Patterson was regarded as a hero by the local workers after he killed the lions. They presented him with a hand crafted silver bowl with an inscription praising him for saving them from the wrath of the lions. His book was a major seller at the time and he became quite famous and wealthy. He was able to successfully lay miles and miles of track for the rail project and build a temporary city (which he had to burn due to a plague outbreak (and he rebuilt it)). He dealt with mutinous workers, he had to contrive novel solutions to unforeseen problems, he dealt fairly with the locals and treated his workers with dignity. Before departing Africa, Patterson even had the distinction of discovering, shooting and cataloguing an unknown species of Eland. His legacy is his own writings and the multitude of films based on them, including The Ghost and the Darkness, which I commend to your viewing.

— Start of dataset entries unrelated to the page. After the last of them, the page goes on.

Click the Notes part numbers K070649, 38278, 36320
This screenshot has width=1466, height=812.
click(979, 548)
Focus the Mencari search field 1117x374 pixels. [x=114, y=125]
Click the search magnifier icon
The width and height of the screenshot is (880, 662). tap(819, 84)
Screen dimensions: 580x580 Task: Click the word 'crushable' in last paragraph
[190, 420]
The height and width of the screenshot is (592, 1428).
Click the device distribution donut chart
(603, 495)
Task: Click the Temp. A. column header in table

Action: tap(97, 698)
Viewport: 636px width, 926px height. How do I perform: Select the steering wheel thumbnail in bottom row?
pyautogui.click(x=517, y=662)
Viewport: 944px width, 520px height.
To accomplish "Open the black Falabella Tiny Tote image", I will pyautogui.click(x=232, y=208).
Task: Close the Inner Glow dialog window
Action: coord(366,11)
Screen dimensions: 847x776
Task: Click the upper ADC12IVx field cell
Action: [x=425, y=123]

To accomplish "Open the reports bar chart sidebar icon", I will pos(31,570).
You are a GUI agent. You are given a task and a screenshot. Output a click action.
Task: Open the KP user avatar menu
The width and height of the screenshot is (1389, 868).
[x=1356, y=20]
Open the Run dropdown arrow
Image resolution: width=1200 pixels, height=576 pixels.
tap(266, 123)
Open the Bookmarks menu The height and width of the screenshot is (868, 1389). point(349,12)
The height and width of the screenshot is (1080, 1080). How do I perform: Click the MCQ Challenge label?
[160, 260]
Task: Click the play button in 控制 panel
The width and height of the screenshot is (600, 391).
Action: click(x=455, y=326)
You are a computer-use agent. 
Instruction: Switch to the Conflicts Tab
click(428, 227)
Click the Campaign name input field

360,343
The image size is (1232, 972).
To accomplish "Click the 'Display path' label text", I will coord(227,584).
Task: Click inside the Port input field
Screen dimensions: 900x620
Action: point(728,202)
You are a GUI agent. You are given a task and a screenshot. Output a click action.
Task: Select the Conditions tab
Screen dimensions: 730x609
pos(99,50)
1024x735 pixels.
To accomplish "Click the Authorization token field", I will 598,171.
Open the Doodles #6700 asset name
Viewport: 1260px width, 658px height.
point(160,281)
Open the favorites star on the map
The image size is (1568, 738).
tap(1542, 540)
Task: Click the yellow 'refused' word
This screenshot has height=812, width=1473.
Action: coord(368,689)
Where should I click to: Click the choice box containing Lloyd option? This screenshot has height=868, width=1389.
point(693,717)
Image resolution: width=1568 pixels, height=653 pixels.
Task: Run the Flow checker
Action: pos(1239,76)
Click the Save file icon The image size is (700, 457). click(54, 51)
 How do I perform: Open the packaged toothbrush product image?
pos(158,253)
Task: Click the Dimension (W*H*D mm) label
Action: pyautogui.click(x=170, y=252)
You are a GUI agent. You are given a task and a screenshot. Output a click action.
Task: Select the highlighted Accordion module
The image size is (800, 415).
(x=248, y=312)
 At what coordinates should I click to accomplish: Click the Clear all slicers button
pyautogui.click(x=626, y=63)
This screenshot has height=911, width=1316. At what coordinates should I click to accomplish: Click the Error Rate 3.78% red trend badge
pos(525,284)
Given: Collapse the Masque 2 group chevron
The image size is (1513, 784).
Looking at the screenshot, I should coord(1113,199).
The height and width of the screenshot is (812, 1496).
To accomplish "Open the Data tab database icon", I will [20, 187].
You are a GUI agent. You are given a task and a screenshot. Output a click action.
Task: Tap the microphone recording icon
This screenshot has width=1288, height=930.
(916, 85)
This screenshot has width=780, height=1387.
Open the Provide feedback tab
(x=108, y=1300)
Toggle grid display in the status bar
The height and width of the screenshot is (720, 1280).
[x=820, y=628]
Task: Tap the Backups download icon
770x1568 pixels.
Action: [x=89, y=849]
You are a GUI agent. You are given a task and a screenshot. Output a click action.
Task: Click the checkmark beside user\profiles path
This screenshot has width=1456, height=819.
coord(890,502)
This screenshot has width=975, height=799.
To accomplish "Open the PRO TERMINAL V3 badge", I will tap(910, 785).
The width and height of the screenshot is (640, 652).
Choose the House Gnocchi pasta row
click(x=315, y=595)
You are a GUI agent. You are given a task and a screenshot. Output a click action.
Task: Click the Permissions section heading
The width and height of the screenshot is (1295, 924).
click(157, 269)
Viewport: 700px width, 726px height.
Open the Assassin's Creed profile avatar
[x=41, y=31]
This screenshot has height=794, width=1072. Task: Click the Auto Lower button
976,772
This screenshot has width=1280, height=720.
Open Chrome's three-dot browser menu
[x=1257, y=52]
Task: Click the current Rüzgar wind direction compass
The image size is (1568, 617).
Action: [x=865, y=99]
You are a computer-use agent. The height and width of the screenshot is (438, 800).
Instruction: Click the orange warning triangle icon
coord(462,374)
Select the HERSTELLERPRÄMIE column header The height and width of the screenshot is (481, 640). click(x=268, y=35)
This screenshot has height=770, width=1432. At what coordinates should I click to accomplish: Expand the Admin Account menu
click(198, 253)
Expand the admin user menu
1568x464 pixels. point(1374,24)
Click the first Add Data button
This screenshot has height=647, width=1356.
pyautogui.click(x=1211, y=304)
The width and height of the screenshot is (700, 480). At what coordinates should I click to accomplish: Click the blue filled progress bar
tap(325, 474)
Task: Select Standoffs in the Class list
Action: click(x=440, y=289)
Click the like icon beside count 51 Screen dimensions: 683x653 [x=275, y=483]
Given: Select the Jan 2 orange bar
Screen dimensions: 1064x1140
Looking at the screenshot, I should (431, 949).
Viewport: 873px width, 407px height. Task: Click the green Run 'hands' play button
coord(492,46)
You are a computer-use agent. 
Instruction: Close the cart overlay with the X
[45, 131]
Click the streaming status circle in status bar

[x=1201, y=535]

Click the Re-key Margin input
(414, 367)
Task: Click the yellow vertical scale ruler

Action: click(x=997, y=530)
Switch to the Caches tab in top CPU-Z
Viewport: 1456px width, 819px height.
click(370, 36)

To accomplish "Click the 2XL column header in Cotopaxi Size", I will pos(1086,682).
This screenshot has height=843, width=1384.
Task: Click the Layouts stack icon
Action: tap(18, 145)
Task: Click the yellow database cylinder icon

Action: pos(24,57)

The journal itself is written by Patterson and it would be tempting to raise an eyebrow or two at his version of events. Having read the book though, I am inclined to say that Patterson may have actually understated some of what happened due simply to the typical British reservedness of his era and class. One thing that is for sure is that he was a typical specimen of British courage from that era. Courage to the point of near insanity. I found a great deal to emulate in Patterson’s writing.
There is a reason that the Lord warns us that the enemy is a roaring lion seeking whom he may devour. Lions loose in the area is an intolerable situation and must be addressed. Men of the West must learn from the example of the successful lion slayers of the past, in this case literally.